A 75-year old male patient was injured in his left eye with vegetable matter. On slit-lamp examination of the left eye, there was a central white stromal infiltrate with corresponding epithelial defect and endothelial plaque (Figure 2C). Corneal smears showed hyphae. The patient was started on an hourly instillation of topical 0.5% moxifloxacin, 0.15% amphotericin B, 0.2% fluconazole, and oral fluconazole. After 7 days on this therapy, the size of the infiltrate was markedly reduced, and the hypopyon had disappeared. Corneal cultures were subsequently positive for Acremonium. The final BCVA was 0.5, and there was no recurrence in the following 4 months (Figure 2D).
A 78-year old man complaining of decreased vision in his left eye was referred to our clinic. He had been injured in this eye with vegetable matter. Slit-lamp biomicroscopy showed mild conjunctival injection and a peripheral corneal infiltrate was associated with an epithelial defect in the left eye (Figure 2E). Corneal smears showed hyphae. He was started on an hourly instillation of topical 0.5% moxifloxacin, 0.15% amphotericin B, 0.2% fluconazole, and oral fluconazole. After 2 days of therapy, the clinical feature of the left eye had worsened, with the appearance of new stromal infiltrates. Topical application of 5% natamycin was included in his treatment regime. Seven days later, Acremonium was isolated from corneal culture. Despite this treatment, the patient’s condition failed to improve and the cornea was melting around the limbus. The treatment was changed to topical 5% natamycin and 1% voriconazole, and oral voriconazole, 200 mg twice a day. After 13 days of therapy, the patient underwent conjunctival flap surgery due to a progressive thinning of the cornea. After surgery, the corneal lesion was improved and topical natamycin and voriconazole were gradually tapered. The final BCVA was 0.15, and there was no recurrence in the following 2 months (Figure 2F).

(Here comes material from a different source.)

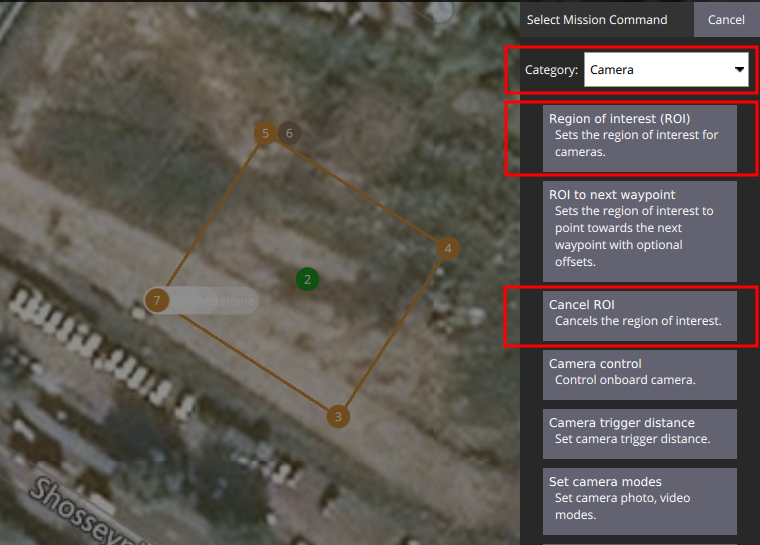760x545 pixels.
Task: Click the path segment between waypoints 3 and 4
Action: tap(393, 333)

A 74-year old woman was injured in her right eye with grass. On slit-lamp examination of the right eye, there was a paracentral whitish stromal infiltrate with an overlying epithelial defect and an endothelial plaque (Figure 2G). Corneal smears showed hyphae. She was started on an hourly regimen of topical 0.5% moxifloxacin, 0.15% amphotericin B, 0.2% fluconazole, 5% natamycin and oral fluconazole. Seven days after corneal culture, the organism was identified as Acremonium. The patient’s final VA was 1.0, and there was no recurrence in the following 2 months (Figure 2H).
Acremonium is a large polyphyletic fungal genus that comprises approximately 150 species, most of them being saprobes in soil and pathogens of plants.7,8 The majority of the cases of Acremonium infections presented thus far have been caused by species A. recifei, A. strictum, A. kiliense, A. reseogriseum, A. alabamensis, A. falciform, and A. potronii.9 In most cases, Acremonium is diagnosed with microscopic morphology. The typical morphological features of Acremonium include slow-growing colonies, thin hyphae, and long, narrow, and tapered phialides formed singly as shown in Figure 1D. In addition, the phialides produces conidia which are small, mostly unicellular, in slimy heads, chains, or both.10,11 Species of Acremonium are morphologically very similar to each other and at best can only be distinguished on the basis of subtle differences, making their identification difficult. Therefore, in most of the clinical cases the etiological agent is reported only as an Acremonium species. To confirm Acremonium species, deoxyribonucleic acid (DNA)-based method is essential but technical problems like no defined reference sequence and cost and time limitations makes this method difficult.12 Therefore, this report also has the limitation that Acremonium species was not confirmed via the DNA-based method.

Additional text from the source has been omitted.